Sat Sep 12, 2009 11:50 am

Technician1002 wrote:
One thing though, if you really are sampling at 40+ KHz you will still get a signal for events at greater than 20 KHz.
Only if you bypass the anti-aliasing filter. Sweep test your card. The input filtering often cuts the record response much more than the output A/D anti-aliasing filter. More info is in the article below. Sound cards don't oversample as a rule unless you go to a pro card and sample at 96Khz or higher.
Do you think the MIC input of a typical sound card has any filtering except perhaps a high pass filter? The schematics I've seen (which isn't that many) are just a series cap and a resistor to ground to DC uncouple the MIC input. That also acts as a low pass filter that is rolling off the response once the frequency gets below 100 to 200 Hz or so. These are pretty crappy audio systems so the designers tend to worry more about killing 60 and 120 Hz than they worry about getting decent responce down to 50Hz.

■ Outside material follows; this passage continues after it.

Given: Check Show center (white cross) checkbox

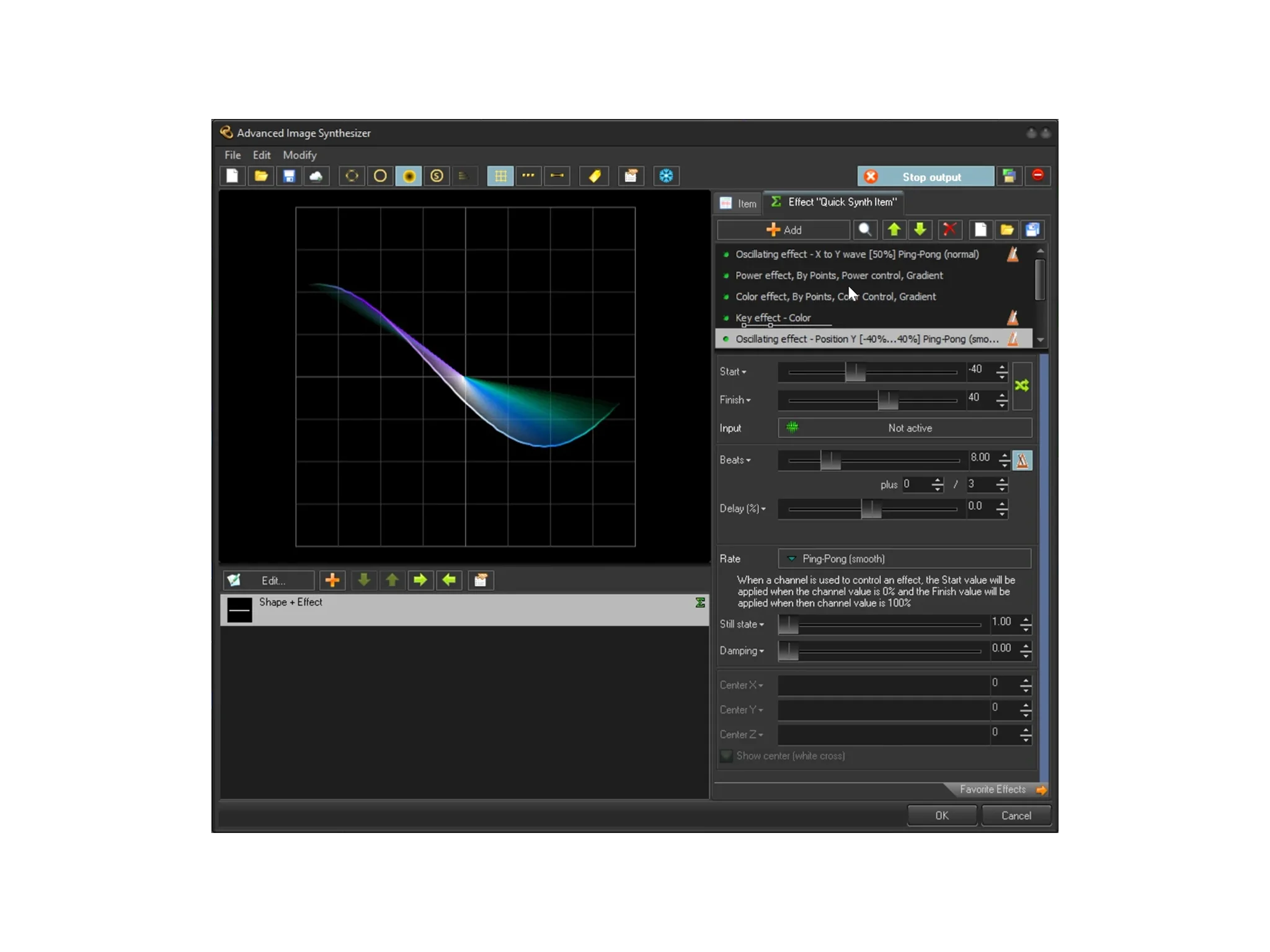Looking at the screenshot, I should tap(726, 756).
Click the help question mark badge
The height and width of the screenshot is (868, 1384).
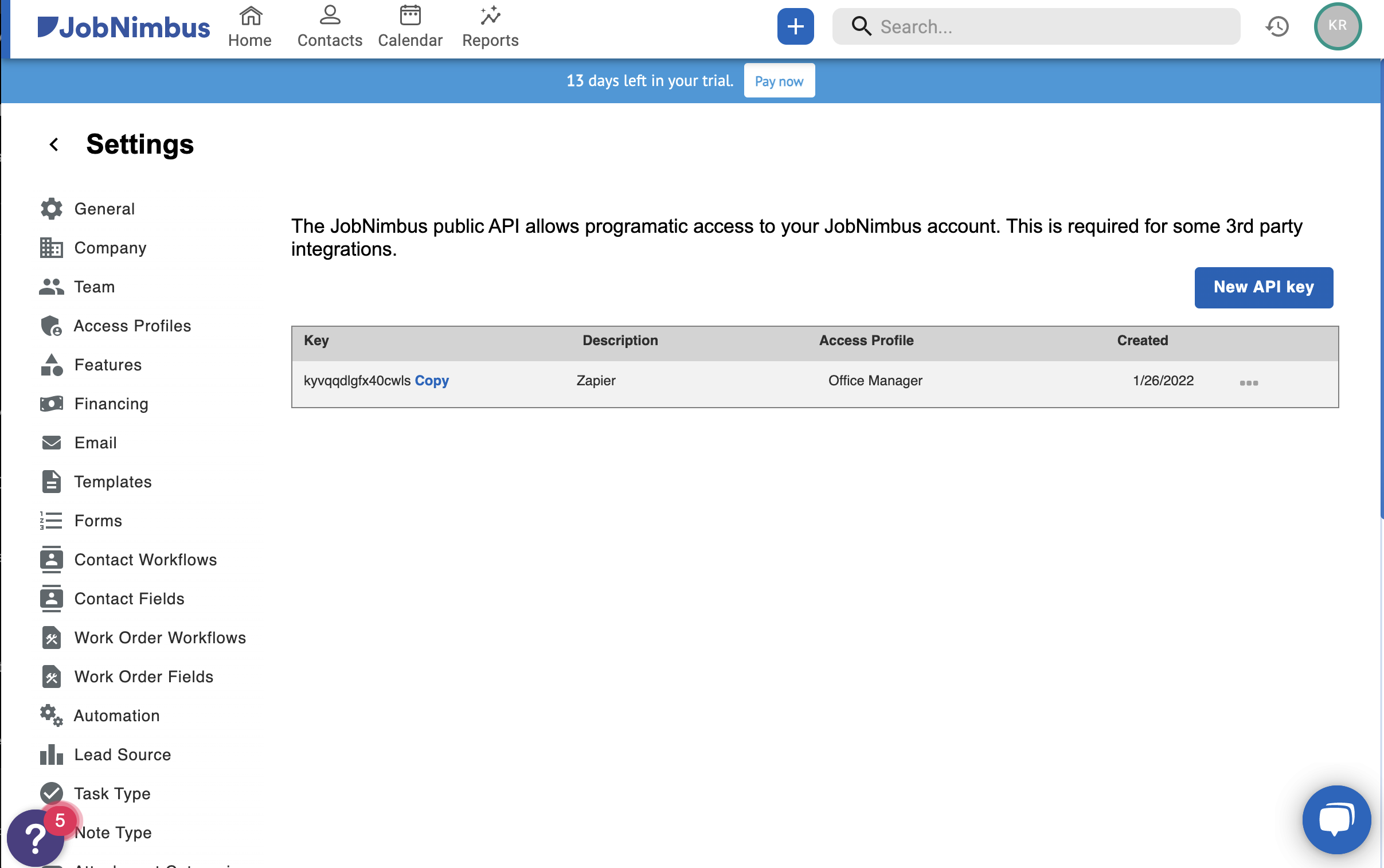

There might also be a diode to +5V and another to -5V to protect the AD from high voltages, or that is included within the AD chip.

A sweep test won't quite answer this particular question but it would help. I don't have a suitable generator. Can you thing of a simple way to generate a single pulse that is 6uSec wide? That would correspond to a half wave at 80Khz. I guess I should just wire up a 555 as a one shot and see if the MIC input can get a signal.